The significance of the findings led to the establishment of a specific research center to study Roman ship transport at the Romano-Germanic Central Museum and of the Museum of Ancient Seafaring as its parent division. The latter museum has been in operation since 1994 and displays replicas of the lusoria and the patrol vessel as well as original artefacts. It specializes in Roman shipbuilding and ship transport, in the Germanic provinces and in the whole empire.

==Historical background==
After the establishment of the military castrum (fort) of Mogontiacum (modern Mainz) in 13-12 BC, ships of the Classis Germanica became stationed at its harbor. Mogontiacum soon became the capital of the Roman province of Germania Superior and ships from its harbor could travel up and down the Rhine and east to the Main river. The military fleet was upgraded when the Emperor Julian increased defensive measures along the Rhine in the 4th century, and Marcellinus reported that the Emperor had 40 lusoriae that were used for his troops at Mogontiacum. At that time the border was increasingly threatened, and lusoriae became useful to ship troops to outposts or to points of crisis. Eventually however, Vandals, Suebi, and Alans moved across the Rhine and sacked Mogontiacum in or about 407. As Roman control ended, the local Roman fleet decayed and, over time, became covered with debris, mud and earth.

==Other reconstructions==
The Regina is a reconstruction of a lusoria by students of the Department for Ancient History of the University of Regensburg. Launched in 2004, the boat was used to test its abilities in numerous trips along the Naab and Danube.

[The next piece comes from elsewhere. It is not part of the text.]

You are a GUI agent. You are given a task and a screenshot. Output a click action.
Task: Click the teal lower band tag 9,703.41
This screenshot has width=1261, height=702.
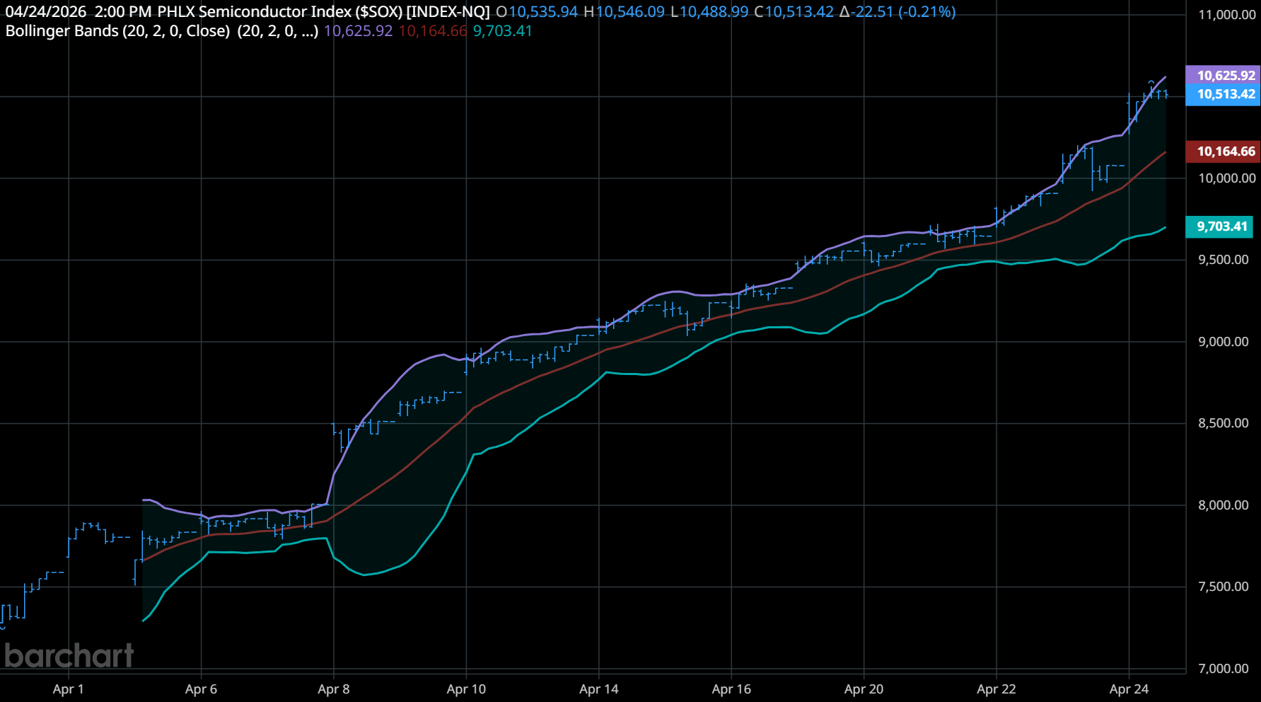1221,226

In 2006, the Regina travelled from Regensburg to Budapest covering distances of up to 100 km per day confirming that the vessel was speedy and demonstrating the great mobility the military could achieve by its use.

== Literature ==

- Hans Ferkel, Heinrich Konen, Christoph Schäfer (Hrsg.): Navis lusoria. Ein Römerschiff in Regensburg. Scripta-Mercaturae-Verl., St. Katharinen 2004, ISBN 3-89590-152-0.
- Christoph Schäfer: Lusoria. Ein Römerschiff im Experiment. Rekonstruktion, Tests, Ergebnisse. Koehler, Hamburg 2008, ISBN 978-3-7822-0976-2 (Information, in German).
- Ronald Bockius: Die spätrömischen Schiffswracks aus Mainz. Schiffsarchäologisch-technikgeschichtliche Untersuchungen spätantiker Schiffsfunde vom nördlichen Oberrhein. Verlag des Römisch-Germanischen Zentralmuseums Mainz, Mainz 2006, ISBN 978-3-7954-1965-3 (Monographien des Römisch-Germanischen Zentralmuseums Mainz. Band 67).
- Barbara Pferdehirt: Das Museum für antike Schifffahrt. Ein Forschungsbericht des Römisch-Germanischen Zentralmuseums. Römisch-Germanisches Zentralmuseum, Mainz 1995, ISBN 3-88467-033-6.